His comments in effect reject the suggestion by Frederic Mishkin, Fed governor, that it may not be worth trying to drive inflation below 2 per cent because of the likely cost in lost jobs and output.

Mr Poole painted an upbeat picture of the US economic outlook, while also hinting that the Fed has revised down its estimate of potential growth to below 3 per cent.

“Our economy is sound . . . Economic activity is growing at approximately the same rate as potential, despite the housing slowdown,” he said, adding: “Inflation is retreating as energy prices stabilise.”

He did not elaborate on what he thought the potential growth rate was.
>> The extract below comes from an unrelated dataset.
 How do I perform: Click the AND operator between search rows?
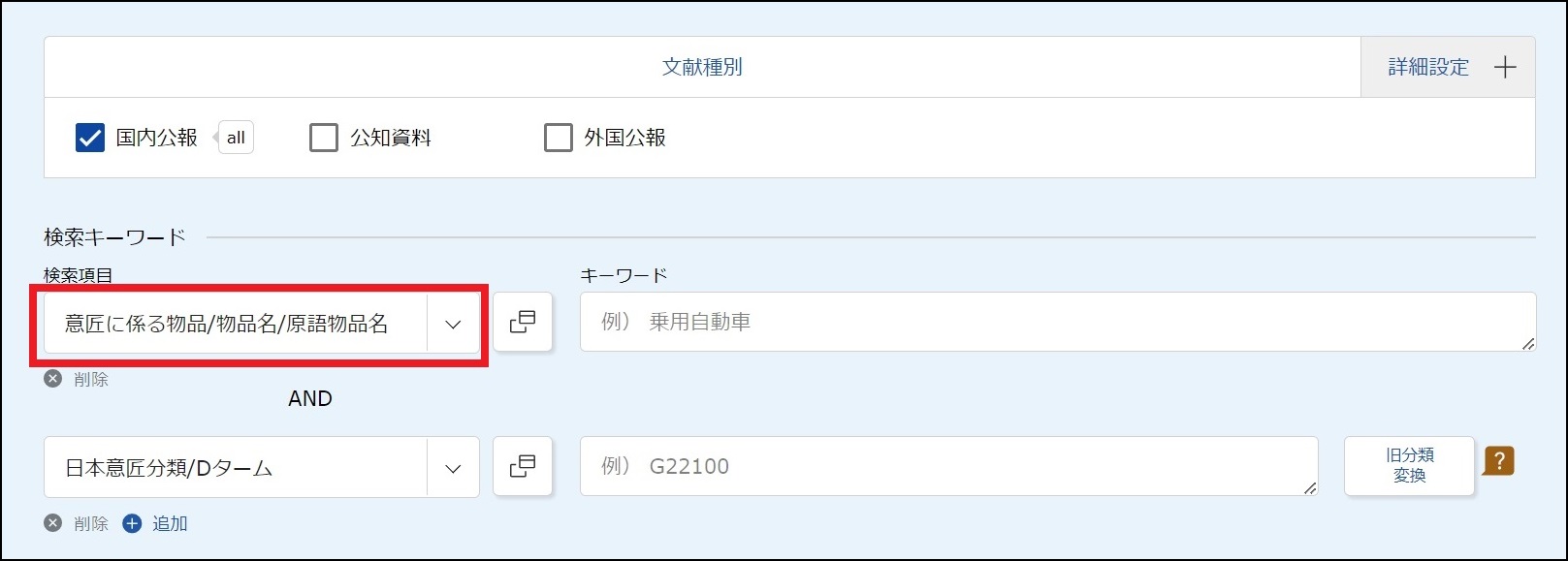pos(310,398)
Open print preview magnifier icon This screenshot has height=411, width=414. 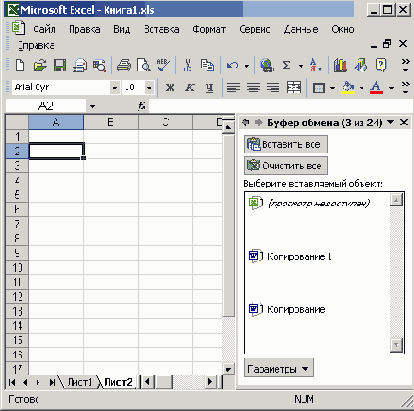(144, 65)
But with fourth-quarter growth at 2.5 per cent, his remarks most likely imply an estimate in the region of 2.7-2.9 per cent.

Mr Poole observed that the fourth-quarter growth figure understated the underlying trajectory of demand, with final sales growing at a “robust” 3.7 per cent.

The St Louis Fed president joined Michael Moskow, head of the Chicago Fed, in reaffirming his commitment to the “comfort zone” of 1-2 per cent inflation as measured by the core personal consumption expenditure deflator – a zone Mr Mishkin implicitly suggested was too low. Mr Poole restated this as an inflation objective of 1.5 per cent with a tolerance zone of 0.5 per cent on either side.

“I regard price stability as zero inflation,” he said.

This underscores the discomfort he feels with the present rate of inflation, and his determination to ensure it comes down as anticipated.

However, Mr Poole underlined that the choice of any particular inflation target was less important than Fed policymakers agreeing to unite around a single specified objective.

“Agreement on some reasonably low rate of inflation is more important than exactly what that rate is,” he said.

Mr Mishkin, a longtime champion of inflation targets, would certainly agree with that proposition, though Fed traditionalists such as Don Kohn, vice-chairman, might question whether stating the inflation objective would bring large benefits.

Mr Poole made it clear the Fed could not expect the public to have a full understanding of how Fed policy would operate in the future unless the bank itself agreed what its inflation objective was and laid out a coherent policy regime.